Calling ashwagandha a “prized herb in Ayurveda,” SPINS’ Veronica Eckl notes that ashwagandha is valued for its apparent role in supporting youth, fertility, and vitality, as well as immunity. “Clinical studies have also suggested that it could play a part in calming the nervous system.”
Tulsi, or holy basil, is another adaptogenic herb in the Ayurvedic pharmacopeia. “Holy basil has traditionally been used for bronchial and cardiovascular support, and animal studies in the last decade or so have shown it as a promising anti-stress agent, containing possible cortisol-reducing compounds,” Eckl says.
Maca, an indigenous Andean botanical, has claimed a measure of fame as a superfood, but Eckl notes that its history supporting hormonal health and energy levels dates back well before its current renown. “This herb is also a powerhouse of vitamins, minerals, and other nutrients,” she says. “It can easily be included in drink mixes or smoothies.”
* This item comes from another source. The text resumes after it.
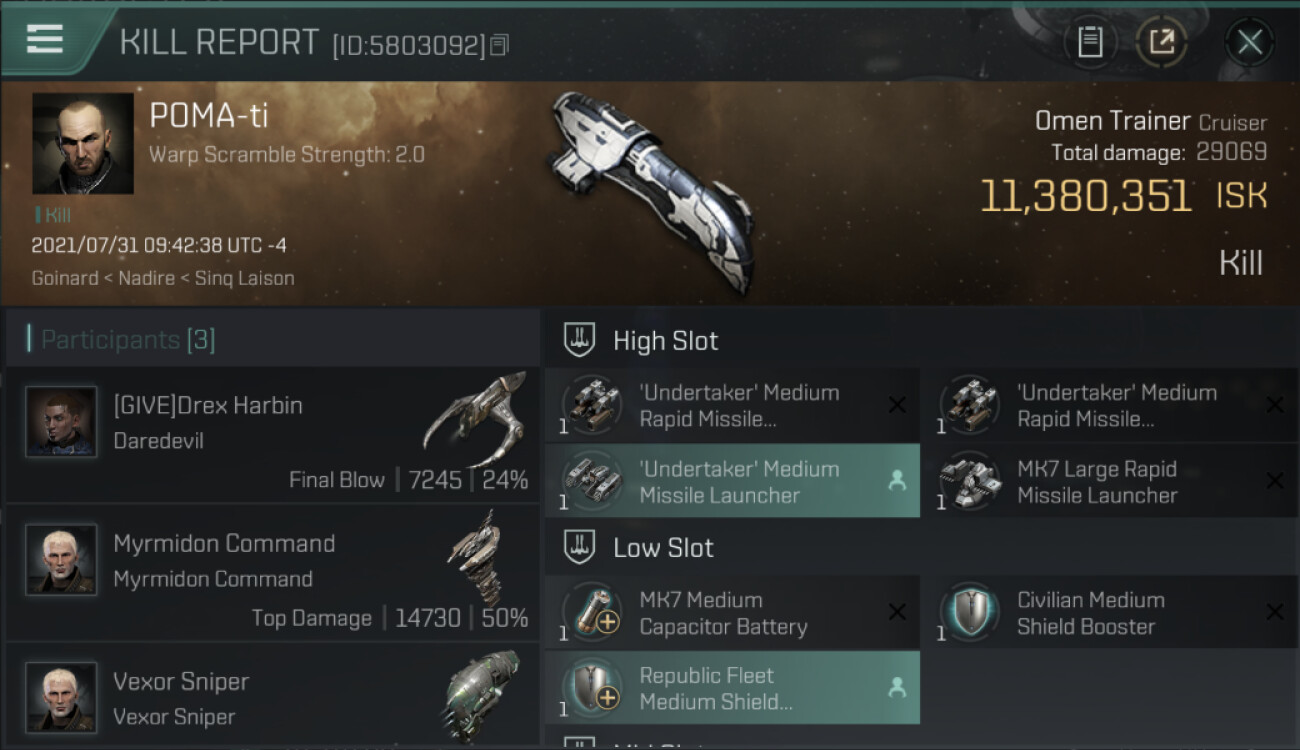Screen dimensions: 1300x750
Task: Share the kill report externally
Action: (1161, 42)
And mushrooms—from maitake and shiitake to chaga, reishi, and beyond—are attracting attention as adaptogens. Practitioners of traditional Chinese medicine have administered both the fruiting bodies and mycelia of reishi mushrooms for more than two millennia thanks to their “impressive list of medicinal qualities,” Eckl says. She says reishi is even known as “the mushroom of immortality.”
Tonics made with reishi revitalize energy, Eckl notes, while reishi’s polysaccharides and beta-glucans support immune health. “There’s even been promising preliminary research showing that reishi can help promote sleep and decrease stress,” she says.